The latter issue is versed in scripture which explicitly states in 1 Corinthians 7, that not everyone will receive the gift of marriage; that singleness is, in fact, a higher calling.
So when you find yourself in a position where marriage isn’t on the table, or is unlikely to be, is it OK to engage in outside relationships and even have children?
“An emphatic yes,” says 44-year-old Christian Mary M, who stepped out of the ministry two years ago to have a child by IVF.
“I was positive that I would not find a mate, ever; that I was among the persons who were not to be married. So what should I have done? Preserved myself for what? For whom? All the while denying myself the happiness that comes from having a family?”
She says she did not engage in sexual activity, but she does know of other sisters who have been intent on experiencing its pleasures and then asking for forgiveness, because they refused to “go back to God untouched”.
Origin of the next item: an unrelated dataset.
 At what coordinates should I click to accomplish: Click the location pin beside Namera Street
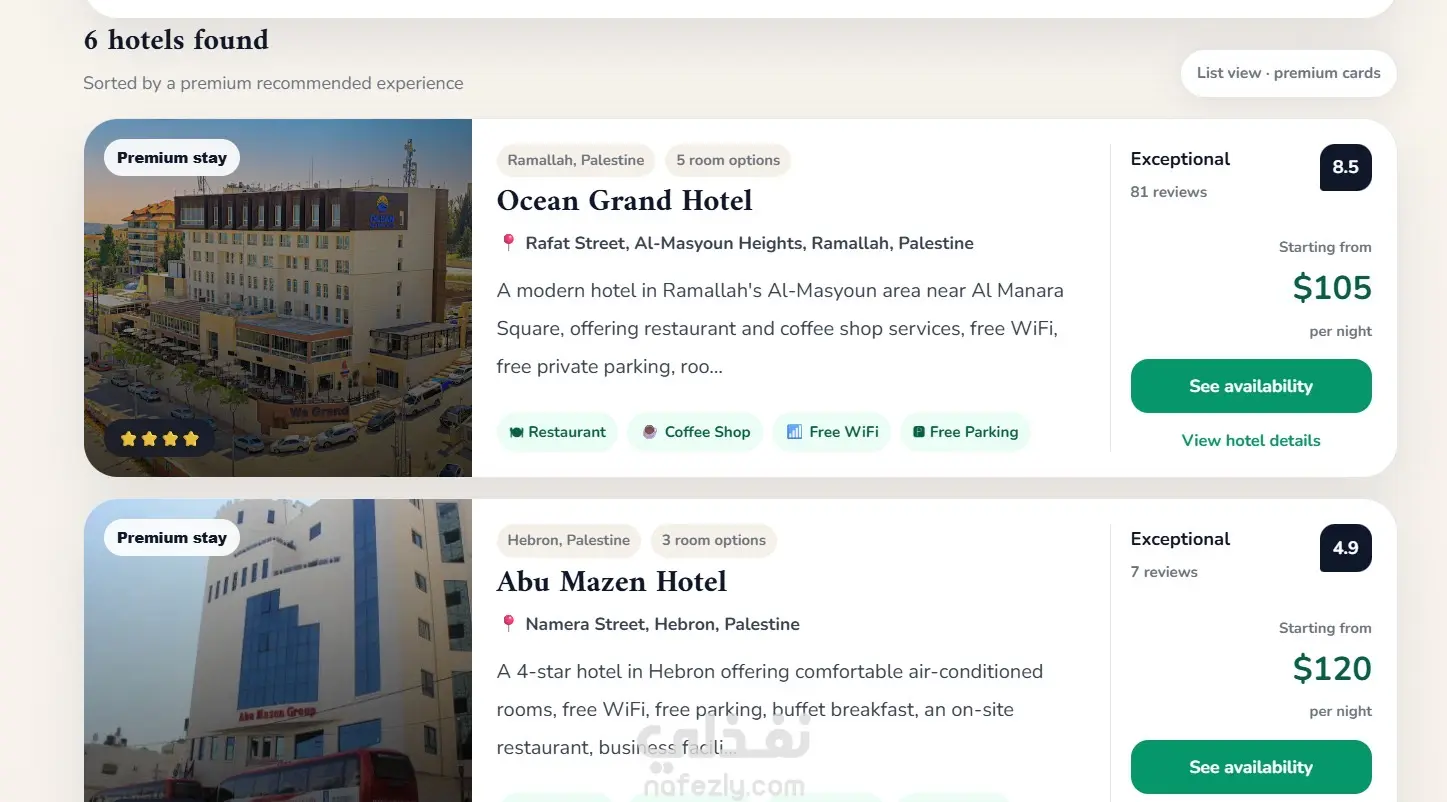pyautogui.click(x=508, y=624)
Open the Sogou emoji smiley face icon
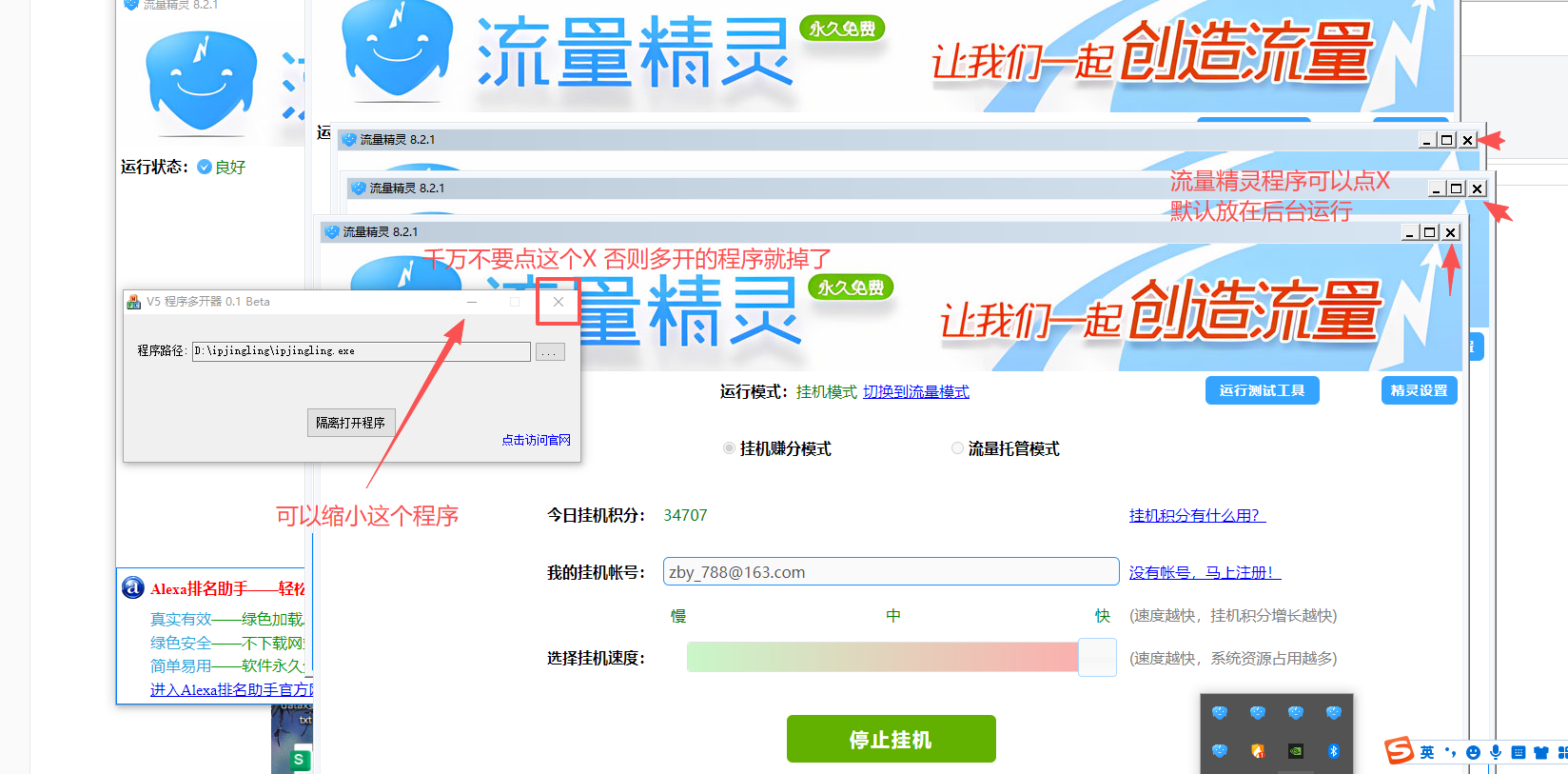The width and height of the screenshot is (1568, 774). tap(1473, 752)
Reverend Karl Johnson, general secretary of the Jamaica Baptist Union, terms this “willful disobedience”, and asks whether or not there was any moral standing worth disobeying that the Bible exalts us to observe. He says individuals who really think about his question will get an understanding of the answer.
“We can make mistakes, we will make mistakes, and the very scripture does assure us of how God handles all of us who fall short of those moral markers that we all subscribe to. But since we know this [fornication] is wrong, is it OK if we know we won’t get married? That will then take us into the realm of what is our understanding of marriage, because marriage is not just legalised sex, marriage is much more than that,” he said,
It’s a complex issue for Patricia B, now 35, who is certain that she will not marry, and is convinced that, like Paul, she is destined for a life of celibacy. But she wants children, and as a Christian is conflicted.
“I understand that not everyone will get married — the Bible says so, and I believe I am one of those people. I have accepted that. However, am I also destined to be childless, and to return to God in my virginal state? Or is it OK, since I will be among the unmarried group, to still make a push to have at least some happiness with a family?”
Johnson stands by the premise of what the scripture teaches, but holds that for non-Christians, the church cannot impose its standards on the world.
“People can choose and have chosen other ways,” he said. “We cannot dictate to Jamaicans, we can only urge, encourage, show another way, and pray they will come into the light with God’s enabling and by God’s grace.”